→ About this task
Repeat exactly, and only, the lines below starting at the line that contains "Open the How groups work link" and ending at the line that contains "Task: Click the 西宁万达广场 address input field", inclusive of both.

[Pixel coordinate grounding data]
= = = = = = =

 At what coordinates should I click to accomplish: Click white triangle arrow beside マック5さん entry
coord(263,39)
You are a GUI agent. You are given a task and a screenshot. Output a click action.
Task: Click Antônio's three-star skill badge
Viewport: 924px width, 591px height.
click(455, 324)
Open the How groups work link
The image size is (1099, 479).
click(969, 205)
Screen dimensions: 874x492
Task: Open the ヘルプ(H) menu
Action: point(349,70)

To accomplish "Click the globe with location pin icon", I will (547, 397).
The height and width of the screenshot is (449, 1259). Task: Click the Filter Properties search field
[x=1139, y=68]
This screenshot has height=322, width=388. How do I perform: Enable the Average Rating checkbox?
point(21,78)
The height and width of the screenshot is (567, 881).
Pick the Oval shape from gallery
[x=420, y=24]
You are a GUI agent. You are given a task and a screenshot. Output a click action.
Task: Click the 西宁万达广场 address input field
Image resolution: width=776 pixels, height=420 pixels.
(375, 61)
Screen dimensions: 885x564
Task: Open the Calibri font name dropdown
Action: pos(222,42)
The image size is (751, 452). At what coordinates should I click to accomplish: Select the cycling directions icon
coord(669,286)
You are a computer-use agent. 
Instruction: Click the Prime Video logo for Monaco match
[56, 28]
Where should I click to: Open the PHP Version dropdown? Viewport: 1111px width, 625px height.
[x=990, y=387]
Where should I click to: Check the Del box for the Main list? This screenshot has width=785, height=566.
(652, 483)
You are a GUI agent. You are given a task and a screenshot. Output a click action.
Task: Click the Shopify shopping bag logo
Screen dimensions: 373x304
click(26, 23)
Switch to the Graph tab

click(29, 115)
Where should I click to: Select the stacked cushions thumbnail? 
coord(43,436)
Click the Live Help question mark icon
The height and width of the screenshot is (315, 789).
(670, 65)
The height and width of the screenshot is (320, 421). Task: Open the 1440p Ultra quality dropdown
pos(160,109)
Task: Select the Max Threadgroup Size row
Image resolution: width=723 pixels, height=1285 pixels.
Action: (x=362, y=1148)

= = = = = = =

→ Solution for this task
Open the How groups work link
The image size is (1099, 479).
click(969, 205)
Screen dimensions: 874x492
Task: Open the ヘルプ(H) menu
Action: point(349,70)

To accomplish "Click the globe with location pin icon", I will (547, 397).
The height and width of the screenshot is (449, 1259). Task: Click the Filter Properties search field
[x=1139, y=68]
This screenshot has height=322, width=388. How do I perform: Enable the Average Rating checkbox?
point(21,78)
The height and width of the screenshot is (567, 881).
Pick the Oval shape from gallery
[x=420, y=24]
You are a GUI agent. You are given a task and a screenshot. Output a click action.
Task: Click the 西宁万达广场 address input field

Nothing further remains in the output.